What the task asks
An exact transcript is required of the lines below, from the one containing "Instruction: Collapse the" through the very last; leave every picture out of it.
Top of Supplied data
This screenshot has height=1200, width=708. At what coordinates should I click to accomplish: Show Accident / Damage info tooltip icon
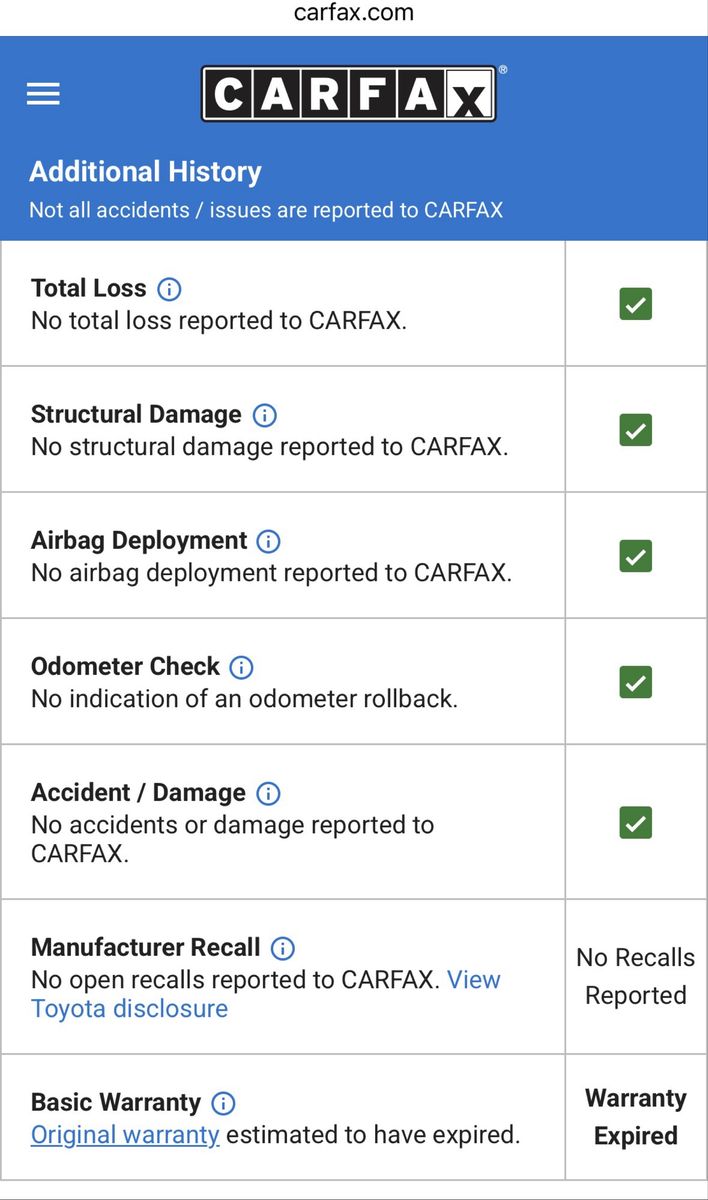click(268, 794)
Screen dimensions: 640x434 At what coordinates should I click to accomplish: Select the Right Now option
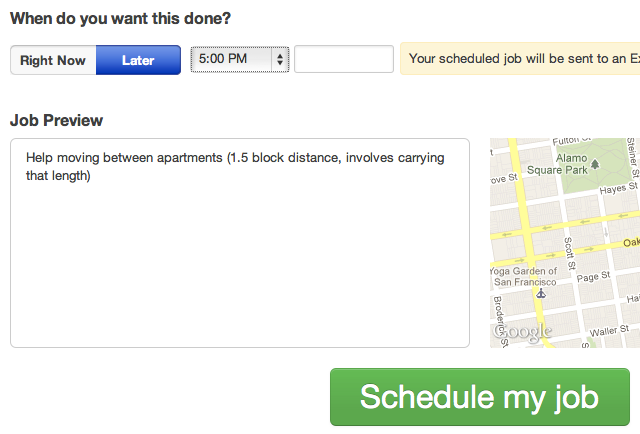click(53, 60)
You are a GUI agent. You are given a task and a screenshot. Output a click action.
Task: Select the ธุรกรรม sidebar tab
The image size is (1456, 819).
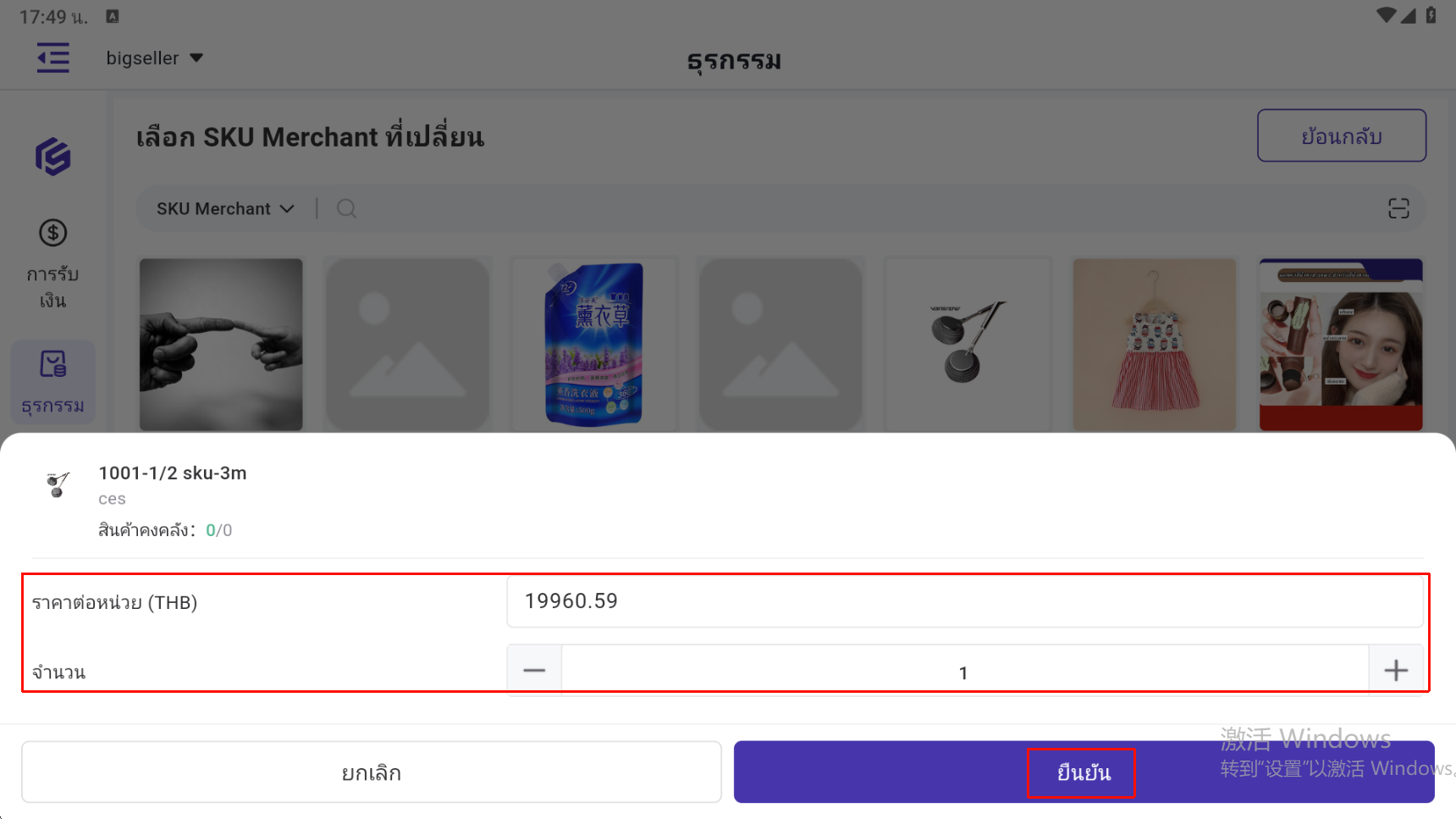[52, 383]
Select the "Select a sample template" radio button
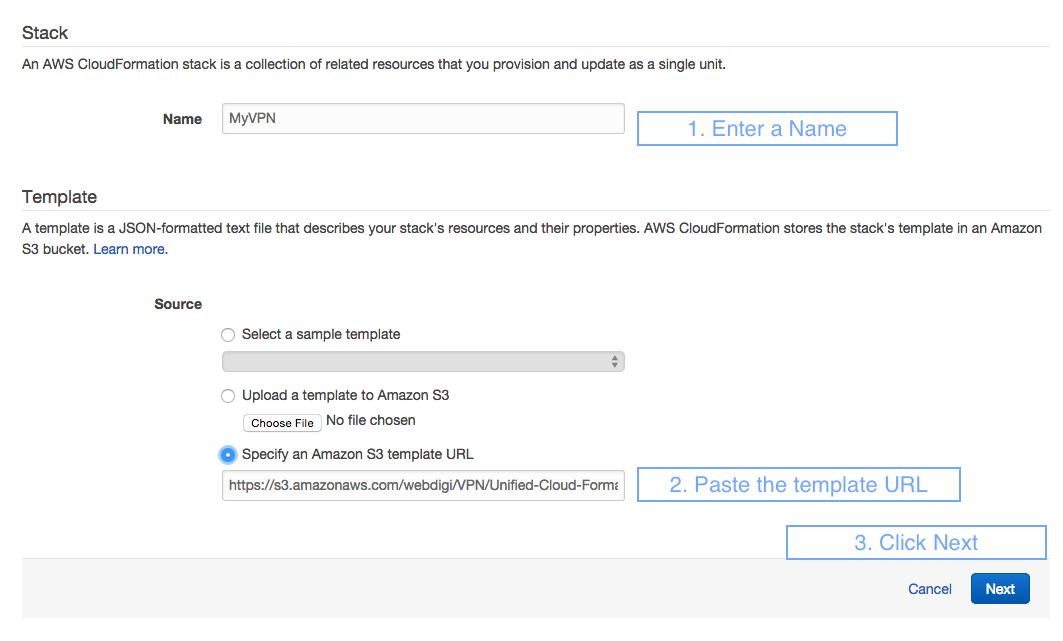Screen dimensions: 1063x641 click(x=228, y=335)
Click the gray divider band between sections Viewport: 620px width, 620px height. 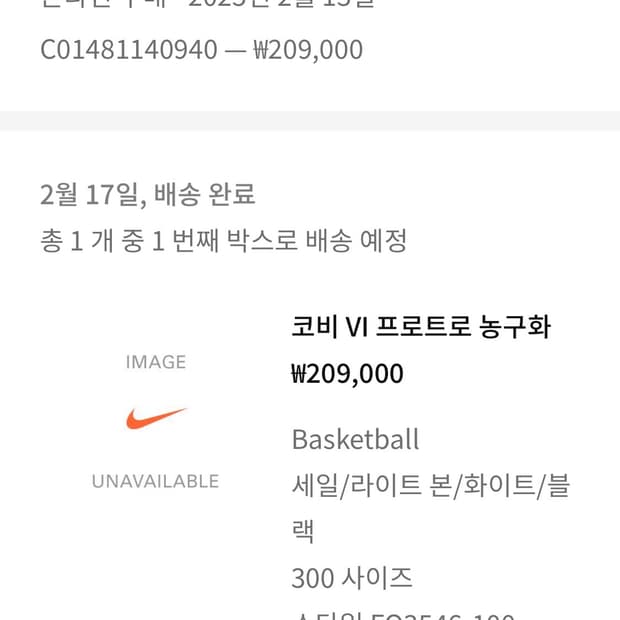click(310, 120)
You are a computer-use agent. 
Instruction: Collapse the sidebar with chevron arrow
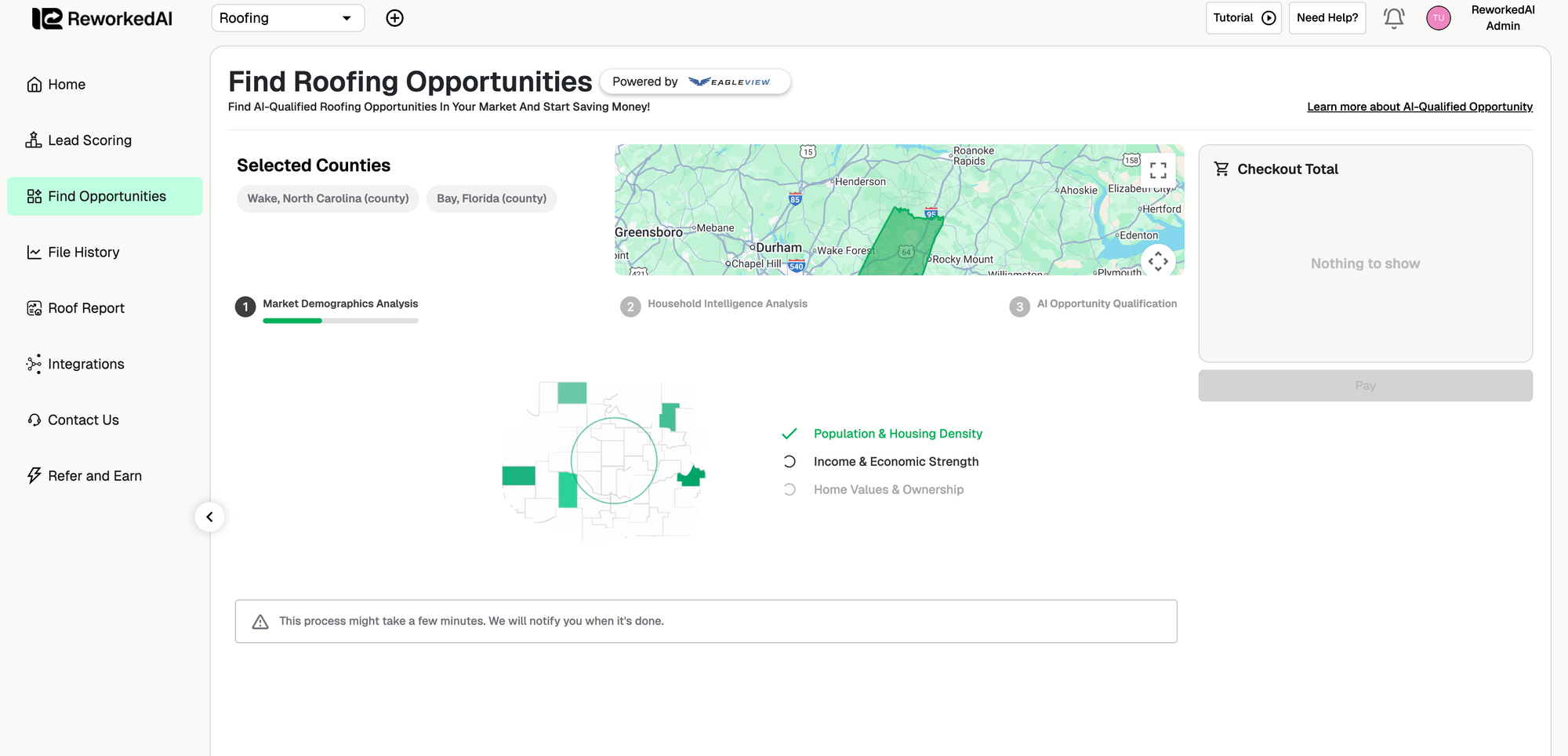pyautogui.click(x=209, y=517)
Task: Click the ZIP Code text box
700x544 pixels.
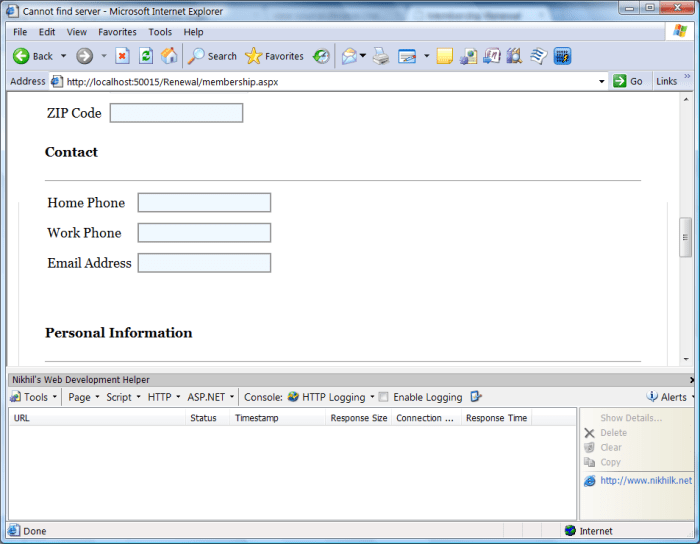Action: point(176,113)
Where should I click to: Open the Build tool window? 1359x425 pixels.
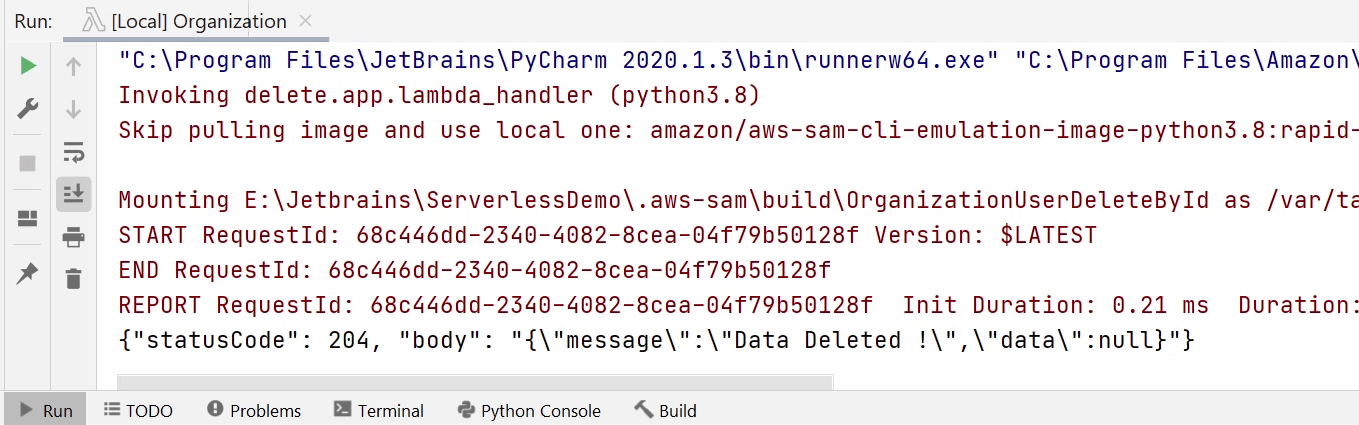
Bottom of Supplied data
Output for this exercise
Instruction: Collapse the sidebar with chevron arrow
pyautogui.click(x=209, y=517)
Task: Click the ZIP Code text box
700x544 pixels.
Action: point(176,113)
Where should I click to: Open the Build tool window? 1359x425 pixels.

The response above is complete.